* [Source material]

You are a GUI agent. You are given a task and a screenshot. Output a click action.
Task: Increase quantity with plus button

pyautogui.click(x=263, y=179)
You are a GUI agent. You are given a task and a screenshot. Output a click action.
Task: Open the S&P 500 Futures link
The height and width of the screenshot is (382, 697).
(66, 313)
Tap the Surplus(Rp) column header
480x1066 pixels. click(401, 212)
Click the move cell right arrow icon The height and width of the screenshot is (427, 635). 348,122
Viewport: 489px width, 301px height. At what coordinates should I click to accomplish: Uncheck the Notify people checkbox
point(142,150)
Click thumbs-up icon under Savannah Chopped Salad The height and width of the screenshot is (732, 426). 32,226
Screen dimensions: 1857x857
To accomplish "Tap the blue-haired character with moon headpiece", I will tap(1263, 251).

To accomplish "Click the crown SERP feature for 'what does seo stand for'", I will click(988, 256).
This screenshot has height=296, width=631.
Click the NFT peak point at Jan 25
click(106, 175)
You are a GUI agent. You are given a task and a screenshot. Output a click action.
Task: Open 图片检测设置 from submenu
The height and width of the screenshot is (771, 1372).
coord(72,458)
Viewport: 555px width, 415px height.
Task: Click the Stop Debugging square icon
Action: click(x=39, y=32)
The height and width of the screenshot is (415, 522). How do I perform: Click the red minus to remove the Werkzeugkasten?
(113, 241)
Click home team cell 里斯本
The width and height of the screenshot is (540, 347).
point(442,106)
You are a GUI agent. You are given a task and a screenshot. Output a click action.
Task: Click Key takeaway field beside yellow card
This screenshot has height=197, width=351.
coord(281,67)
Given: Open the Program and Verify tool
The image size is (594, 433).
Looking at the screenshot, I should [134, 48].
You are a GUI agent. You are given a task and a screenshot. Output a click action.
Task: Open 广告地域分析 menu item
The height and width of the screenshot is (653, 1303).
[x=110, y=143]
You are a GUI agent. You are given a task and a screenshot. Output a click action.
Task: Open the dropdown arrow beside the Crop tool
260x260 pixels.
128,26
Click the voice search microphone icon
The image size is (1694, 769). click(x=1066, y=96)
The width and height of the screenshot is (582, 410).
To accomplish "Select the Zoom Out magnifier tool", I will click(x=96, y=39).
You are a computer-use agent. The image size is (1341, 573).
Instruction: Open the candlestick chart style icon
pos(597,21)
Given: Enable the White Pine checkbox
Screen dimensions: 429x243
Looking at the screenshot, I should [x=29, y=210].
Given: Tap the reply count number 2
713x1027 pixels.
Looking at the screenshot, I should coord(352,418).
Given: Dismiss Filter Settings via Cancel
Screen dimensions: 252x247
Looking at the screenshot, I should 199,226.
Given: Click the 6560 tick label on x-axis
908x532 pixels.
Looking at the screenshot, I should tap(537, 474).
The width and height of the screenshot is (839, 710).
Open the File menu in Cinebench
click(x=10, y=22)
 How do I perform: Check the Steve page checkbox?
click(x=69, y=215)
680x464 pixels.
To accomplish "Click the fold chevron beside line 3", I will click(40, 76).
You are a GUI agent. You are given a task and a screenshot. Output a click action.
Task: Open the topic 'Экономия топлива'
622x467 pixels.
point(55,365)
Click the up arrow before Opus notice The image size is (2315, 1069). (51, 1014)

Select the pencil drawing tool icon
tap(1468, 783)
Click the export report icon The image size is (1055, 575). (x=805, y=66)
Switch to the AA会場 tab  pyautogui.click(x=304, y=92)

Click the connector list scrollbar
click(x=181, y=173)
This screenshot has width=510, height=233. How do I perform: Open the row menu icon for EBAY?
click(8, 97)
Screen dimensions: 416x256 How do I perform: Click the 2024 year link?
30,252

* [Exercise prompt] Reproduce every one of the lines above word for word, from the first to the last.

* [The output]
You are a GUI agent. You are given a task and a screenshot. Output a click action.
Task: Increase quantity with plus button

pyautogui.click(x=263, y=179)
You are a GUI agent. You are given a task and a screenshot. Output a click action.
Task: Open the S&P 500 Futures link
The height and width of the screenshot is (382, 697).
(66, 313)
Tap the Surplus(Rp) column header
480x1066 pixels. click(401, 212)
Click the move cell right arrow icon The height and width of the screenshot is (427, 635). 348,122
Viewport: 489px width, 301px height. At what coordinates should I click to accomplish: Uncheck the Notify people checkbox
point(142,150)
Click thumbs-up icon under Savannah Chopped Salad The height and width of the screenshot is (732, 426). 32,226
Screen dimensions: 1857x857
To accomplish "Tap the blue-haired character with moon headpiece", I will tap(1263, 251).

To accomplish "Click the crown SERP feature for 'what does seo stand for'", I will click(988, 256).
This screenshot has height=296, width=631.
Click the NFT peak point at Jan 25
click(106, 175)
You are a GUI agent. You are given a task and a screenshot. Output a click action.
Task: Open 图片检测设置 from submenu
The height and width of the screenshot is (771, 1372).
coord(72,458)
Viewport: 555px width, 415px height.
Task: Click the Stop Debugging square icon
Action: click(x=39, y=32)
The height and width of the screenshot is (415, 522). How do I perform: Click the red minus to remove the Werkzeugkasten?
(113, 241)
Click home team cell 里斯本
The width and height of the screenshot is (540, 347).
point(442,106)
You are a GUI agent. You are given a task and a screenshot. Output a click action.
Task: Click Key takeaway field beside yellow card
This screenshot has height=197, width=351.
coord(281,67)
Given: Open the Program and Verify tool
The image size is (594, 433).
Looking at the screenshot, I should [134, 48].
You are a GUI agent. You are given a task and a screenshot. Output a click action.
Task: Open 广告地域分析 menu item
The height and width of the screenshot is (653, 1303).
[x=110, y=143]
You are a GUI agent. You are given a task and a screenshot. Output a click action.
Task: Open the dropdown arrow beside the Crop tool
260x260 pixels.
128,26
Click the voice search microphone icon
The image size is (1694, 769). click(x=1066, y=96)
The width and height of the screenshot is (582, 410).
To accomplish "Select the Zoom Out magnifier tool", I will click(x=96, y=39).
You are a computer-use agent. The image size is (1341, 573).
Instruction: Open the candlestick chart style icon
pos(597,21)
Given: Enable the White Pine checkbox
Screen dimensions: 429x243
Looking at the screenshot, I should [x=29, y=210].
Given: Tap the reply count number 2
713x1027 pixels.
Looking at the screenshot, I should coord(352,418).
Given: Dismiss Filter Settings via Cancel
Screen dimensions: 252x247
Looking at the screenshot, I should 199,226.
Given: Click the 6560 tick label on x-axis
908x532 pixels.
Looking at the screenshot, I should tap(537, 474).
The width and height of the screenshot is (839, 710).
Open the File menu in Cinebench
click(x=10, y=22)
 How do I perform: Check the Steve page checkbox?
click(x=69, y=215)
680x464 pixels.
To accomplish "Click the fold chevron beside line 3", I will click(40, 76).
You are a GUI agent. You are given a task and a screenshot. Output a click action.
Task: Open the topic 'Экономия топлива'
622x467 pixels.
point(55,365)
Click the up arrow before Opus notice The image size is (2315, 1069). (51, 1014)

Select the pencil drawing tool icon
tap(1468, 783)
Click the export report icon The image size is (1055, 575). (x=805, y=66)
Switch to the AA会場 tab  pyautogui.click(x=304, y=92)

Click the connector list scrollbar
click(x=181, y=173)
This screenshot has width=510, height=233. How do I perform: Open the row menu icon for EBAY?
click(8, 97)
Screen dimensions: 416x256 How do I perform: Click the 2024 year link?
30,252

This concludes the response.